*Source information*
****
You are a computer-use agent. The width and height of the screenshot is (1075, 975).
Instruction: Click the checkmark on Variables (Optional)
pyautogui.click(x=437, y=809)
****
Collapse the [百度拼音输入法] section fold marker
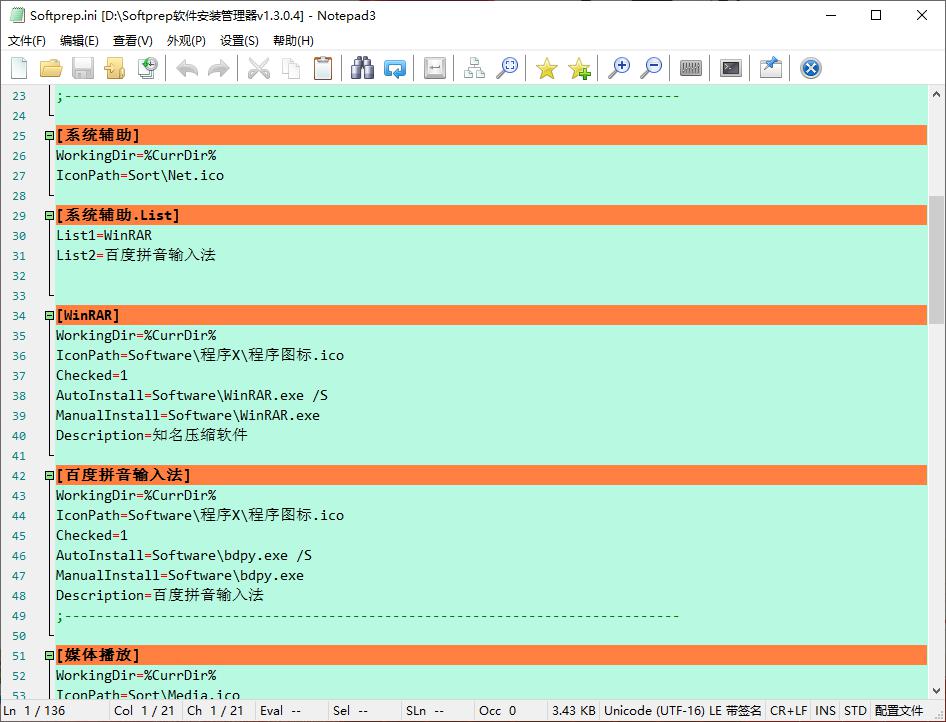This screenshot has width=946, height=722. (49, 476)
****
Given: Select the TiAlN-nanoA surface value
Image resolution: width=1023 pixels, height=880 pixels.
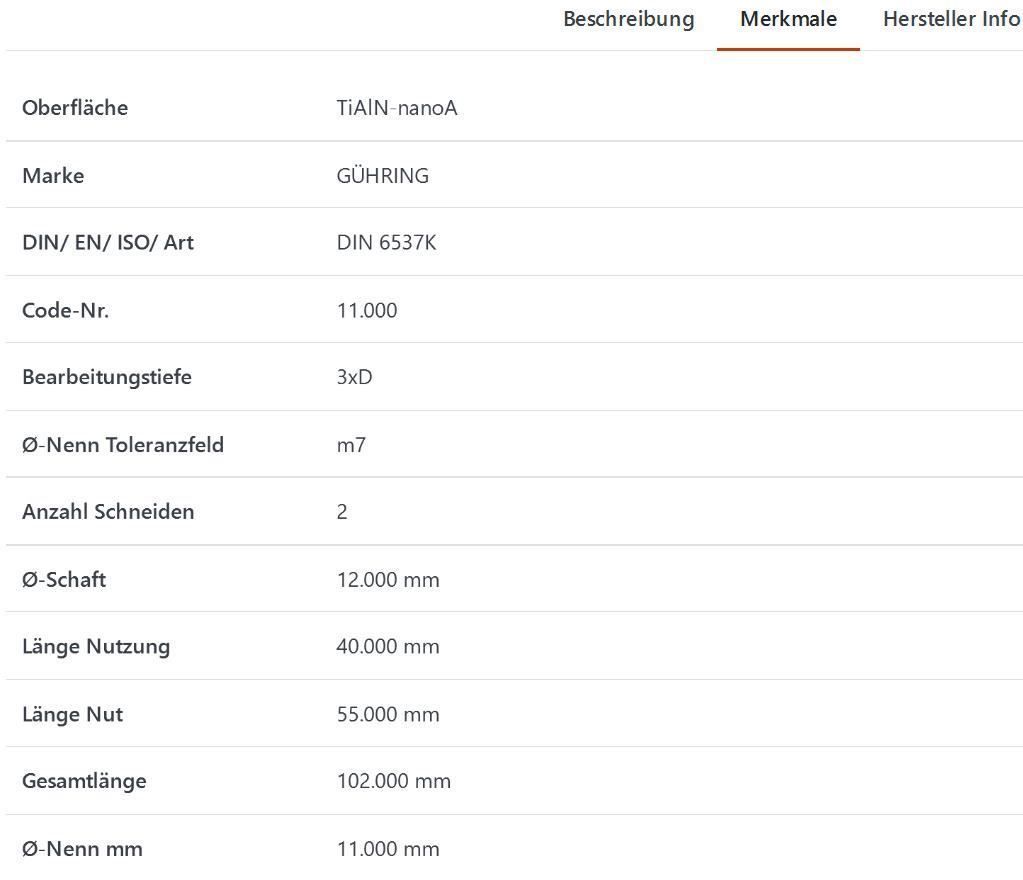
****
*Work item*
Your answer should consist solely of the lines above from the line with "Given: Select the TiAlN-nanoA surface value" to the line with "Image resolution: width=1023", both included, reproduced exactly.

*Completed task*
Given: Select the TiAlN-nanoA surface value
Image resolution: width=1023 pixels, height=880 pixels.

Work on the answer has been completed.